- SOURCE RECORDS:
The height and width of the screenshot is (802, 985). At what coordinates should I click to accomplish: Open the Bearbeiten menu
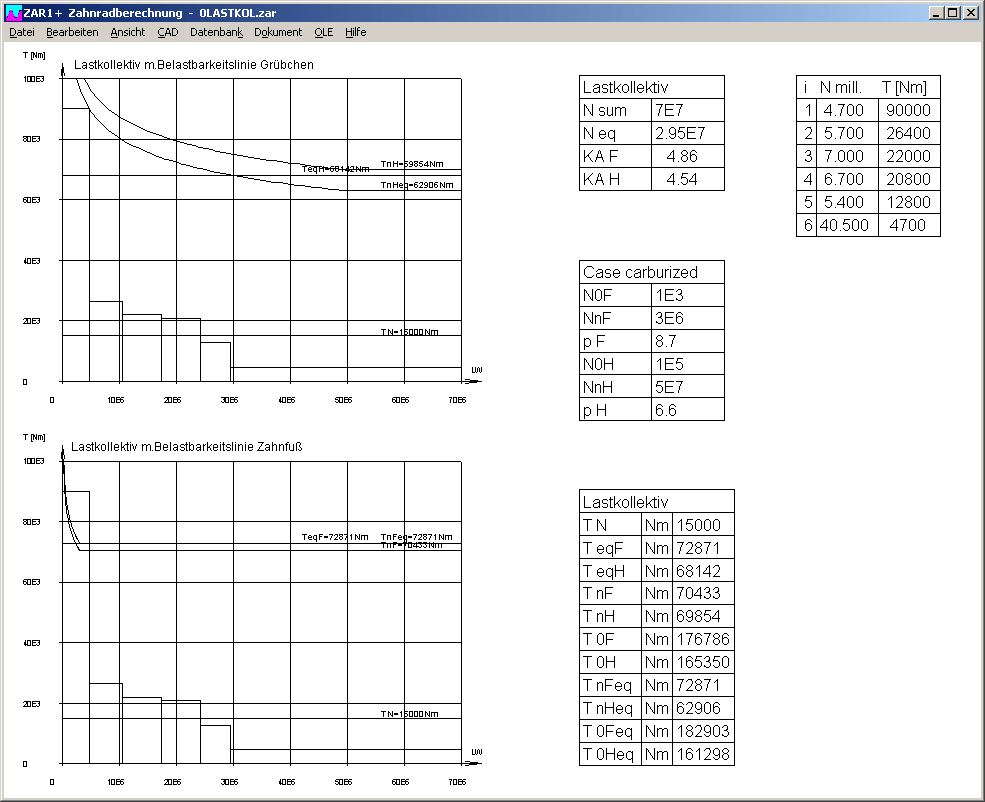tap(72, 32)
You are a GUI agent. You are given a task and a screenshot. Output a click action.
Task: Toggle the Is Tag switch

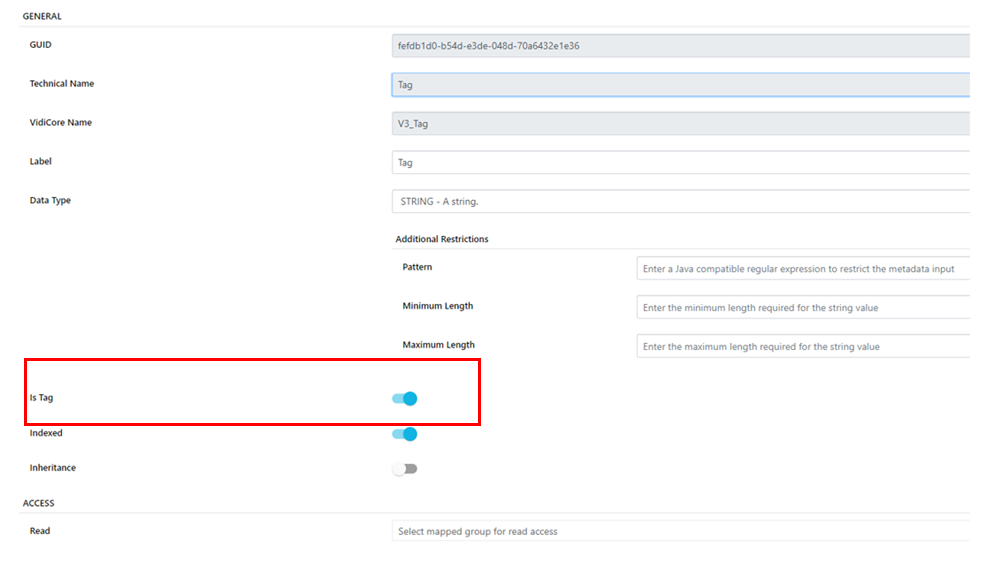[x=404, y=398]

==

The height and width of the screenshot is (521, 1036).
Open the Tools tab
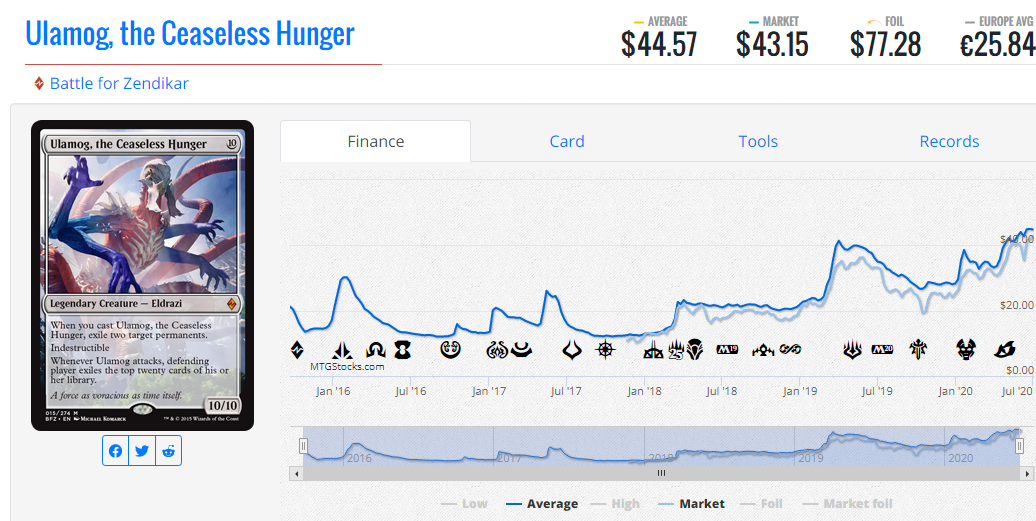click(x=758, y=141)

- TASK REQUIREMENTS: How many lines in the material above contain the string "screenshot"? Reply with the number alone.

- OUTPUT: 3